64 bytes for SOP Instance UID

Mathieu Malaterre

unread,

Jan 21, 2005, 8:50:37 PM1/21/05

to

Hello,

I have just finished the implementation of the generation of UID in
gdcm(*), and I wanted to share my experience with you.

The main problem I had here was not really the cross plateform
implementation on different -broken- plateforms but rather dealing with
the extremely limited size of UIDs.

Explanation of the size. GDCM is used with ITK(**) and thus I had to use
the DICOM prefix we had after David Clunie send us the link for a free
one(***). Already the size of this prefix was 27 bytes. AS we wanted a
subspace of it (ex: ".1") the prefix ITK + GDCM is now 29 bytes.

Then -still following David advices- I need to incode a spacial
identifier: the mac address of the machine (and not IP address). After
some google reserch I came to a final implementation. And the result is
coded on unsigned char[6] this can then be represented as a number up to
256^6 = 281474976710656 which can fit on 15 bytes.
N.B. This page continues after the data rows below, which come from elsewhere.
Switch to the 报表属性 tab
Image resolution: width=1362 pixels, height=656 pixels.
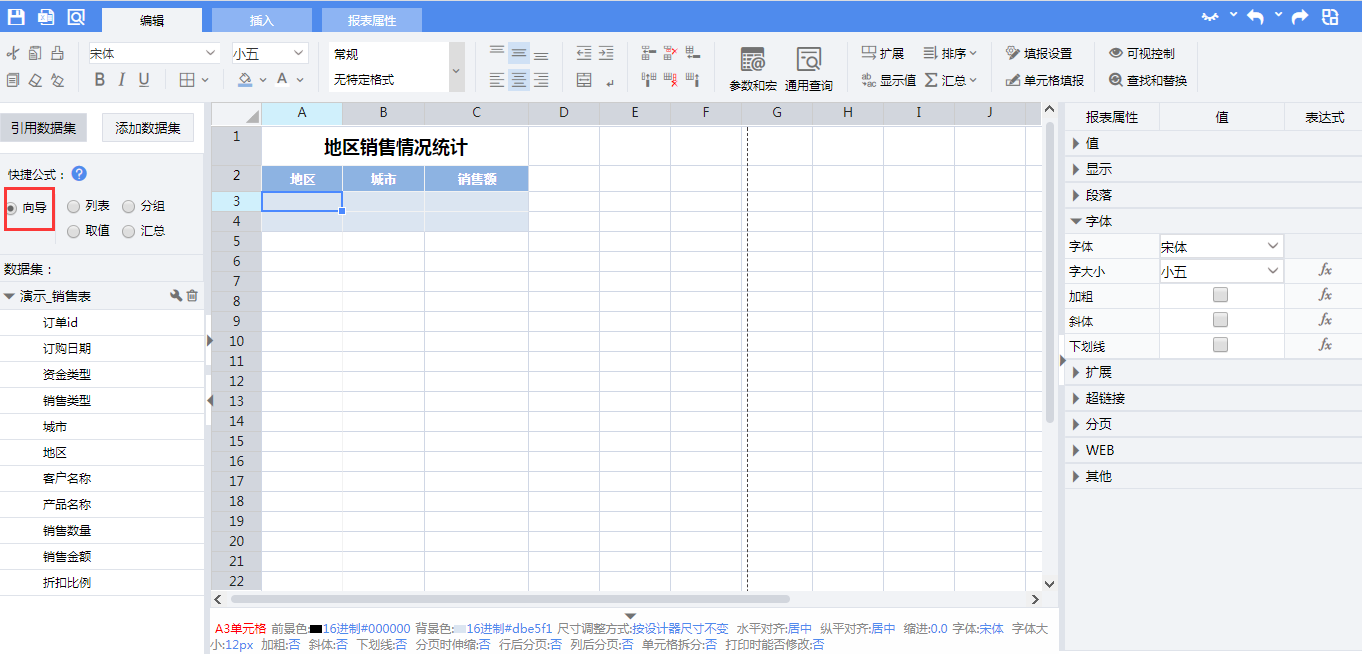(x=371, y=20)
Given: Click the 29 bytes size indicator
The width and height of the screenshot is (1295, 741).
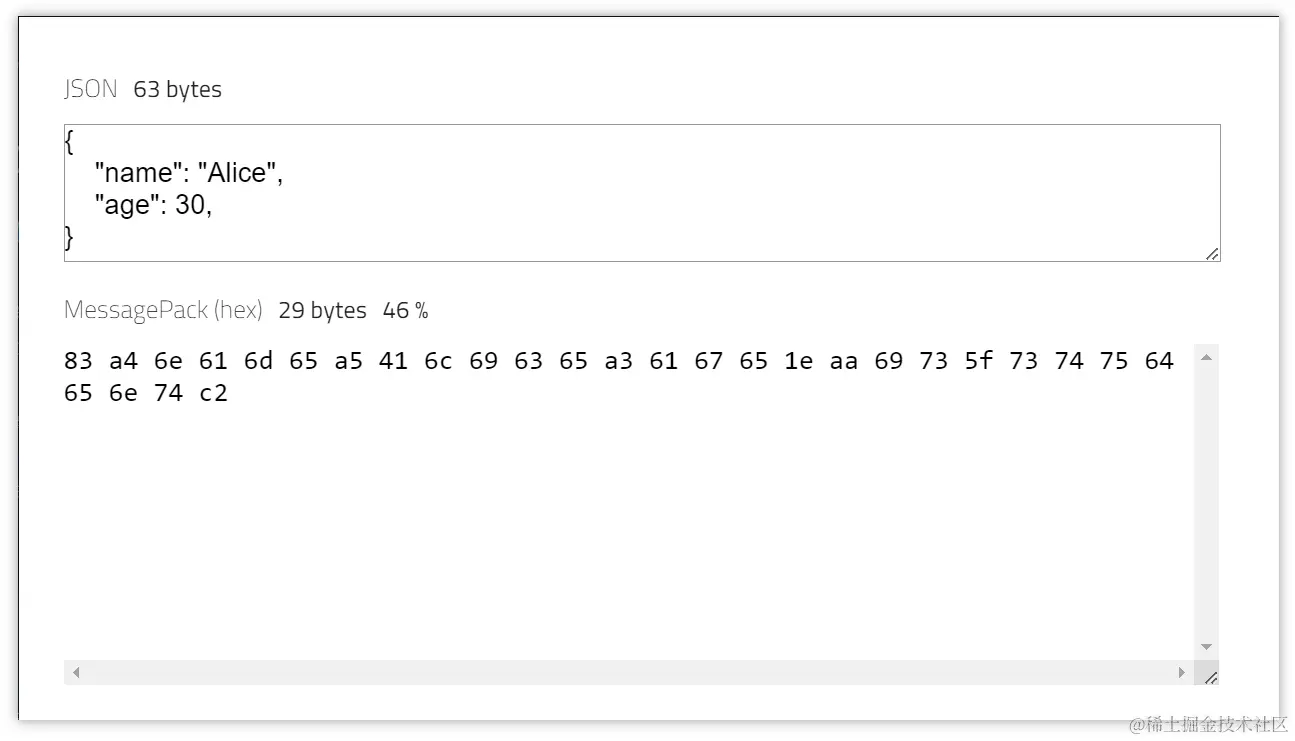Looking at the screenshot, I should coord(322,310).
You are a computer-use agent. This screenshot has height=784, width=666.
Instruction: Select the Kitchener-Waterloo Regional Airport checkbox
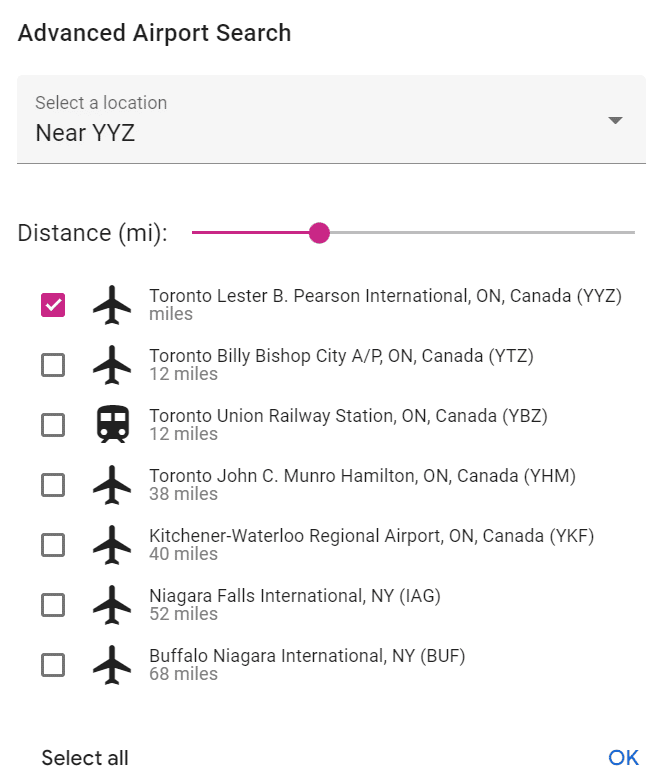coord(53,545)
After the spatial identifier I needed a temporal identifier. This is far
easier. I just used regular time function and coded something like:

"Year Month Day Hour Minutes Second Millisecond"
which fits on
4 + 2 + 2 + 2 + 2 + 2 + 3 = 17 bytes

Therefore I have 29 + 15 + 17 = 62 bytes !

So I only have two bytes left for the random number.

Implementing a software generation of unique identifier that fits on 64
bytes is clearly impossible.

Any advices to squeeze all this *without* loosing the uniqueness ?

Thanks
Mathieu
(*) http://www.creatis.insa-lyon.fr/Public/Gdcm/Main.html
(**) http://www.itk.org/
(***)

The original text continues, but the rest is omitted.